Health Minister, Dr Christopher Tufton (left), shares a joke with Group President and Chief Executive Officer (CEO) of the Victoria Mutual Building Society (VMBS), Courtney Campbell (2nd right), at the official launch of the Health Ministry’s ‘Adopt-a-Clinic’ initiative at the St Jago Health Centre in Spanish Town, St Catherine, yesterday. Others sharing in the moment are: VMBS Group Chief Corporate Affairs and Communications Officer, Vivienne Bayley-Hay; and Chief Medical Officer (CMO), Dr Winston De La Haye.
KINGSTON, Jamaica (JIS) — Health Minister, Christopher Tufton, is encouraging more Jamaicans to join the ‘Adopt-a-clinic’ initiative in order to assist primary health care facilities to meet their needs in terms of upkeep and the necessary equipment.
He was speaking at the official launch of the initiative at the St Jago Health Centre in Spanish Town, St Catherine, on Tuesday.
He noted that the ministry has received some 50 expressions of interest from entities and individuals.
Among them is the Victoria Mutual Building Society (VMBS), which has adopted 15 clinics across the island.
Tufton said the objective is to encourage Jamaicans at home and in the Diaspora to provide support, whether in cash or kind, to the primary health care facilities.
“This will help restore or to lend credibility to those health centres and, by extension, provide greater support, which will, in turn, attract more persons to use those facilities,” he said.
“Oftentimes, we do not speak about primary health care, which is community health care administered through our clinics or health centres. The reality is primary health care is far more important than secondary and tertiary health care,” he noted.

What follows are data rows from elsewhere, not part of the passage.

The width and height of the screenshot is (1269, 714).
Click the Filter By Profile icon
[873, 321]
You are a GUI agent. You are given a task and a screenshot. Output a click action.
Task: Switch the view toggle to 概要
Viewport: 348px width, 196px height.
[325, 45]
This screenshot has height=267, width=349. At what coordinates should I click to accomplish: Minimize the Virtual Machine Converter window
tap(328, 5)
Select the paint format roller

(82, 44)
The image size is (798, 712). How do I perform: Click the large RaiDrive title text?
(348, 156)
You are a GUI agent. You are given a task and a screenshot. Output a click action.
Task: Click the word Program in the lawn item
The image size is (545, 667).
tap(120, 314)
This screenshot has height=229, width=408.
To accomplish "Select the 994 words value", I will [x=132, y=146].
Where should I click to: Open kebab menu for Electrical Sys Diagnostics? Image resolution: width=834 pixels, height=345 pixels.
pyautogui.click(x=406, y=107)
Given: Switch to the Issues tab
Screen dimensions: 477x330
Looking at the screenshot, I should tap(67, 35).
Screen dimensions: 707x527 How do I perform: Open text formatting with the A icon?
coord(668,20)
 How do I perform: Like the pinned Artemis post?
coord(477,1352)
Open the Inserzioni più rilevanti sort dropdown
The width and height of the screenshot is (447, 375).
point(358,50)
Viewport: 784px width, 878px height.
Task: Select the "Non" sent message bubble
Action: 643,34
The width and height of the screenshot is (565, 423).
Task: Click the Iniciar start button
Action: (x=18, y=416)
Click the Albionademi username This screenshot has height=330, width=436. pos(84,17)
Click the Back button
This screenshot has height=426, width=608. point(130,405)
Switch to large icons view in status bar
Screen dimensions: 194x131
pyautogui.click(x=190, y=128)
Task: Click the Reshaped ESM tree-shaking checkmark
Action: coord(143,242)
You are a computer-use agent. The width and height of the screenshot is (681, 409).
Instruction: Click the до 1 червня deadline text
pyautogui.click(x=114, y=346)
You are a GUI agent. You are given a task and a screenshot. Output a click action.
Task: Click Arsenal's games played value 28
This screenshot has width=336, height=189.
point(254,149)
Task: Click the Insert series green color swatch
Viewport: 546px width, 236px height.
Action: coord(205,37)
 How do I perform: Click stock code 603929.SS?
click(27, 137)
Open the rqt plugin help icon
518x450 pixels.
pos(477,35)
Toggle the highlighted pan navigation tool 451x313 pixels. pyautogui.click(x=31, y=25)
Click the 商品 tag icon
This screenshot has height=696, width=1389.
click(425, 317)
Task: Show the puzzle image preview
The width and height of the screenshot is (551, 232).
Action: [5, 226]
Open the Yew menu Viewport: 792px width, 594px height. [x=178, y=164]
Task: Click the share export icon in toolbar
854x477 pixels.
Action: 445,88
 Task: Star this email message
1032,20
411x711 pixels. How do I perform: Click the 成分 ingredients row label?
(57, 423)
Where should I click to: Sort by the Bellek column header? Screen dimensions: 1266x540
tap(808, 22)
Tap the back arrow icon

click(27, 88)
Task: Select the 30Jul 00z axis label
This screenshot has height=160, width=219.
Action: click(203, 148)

Chief Medical Officer in the Ministry, Winston De La Haye, stressed the need for more Jamaicans to utilise clinics in order to reduce overcrowding of secondary and tertiary facilities.
He informed that of the 1.5 million Jamaicans, who visited health care facilities in 2016, 50 per cent were seen at health centres. “We think that needs to be about 75 per cent at the very least,” he pointed out.
He noted further that 60 per cent of persons seen at health facilities last year were for conditions such as out-of-control hypertension and diabetes.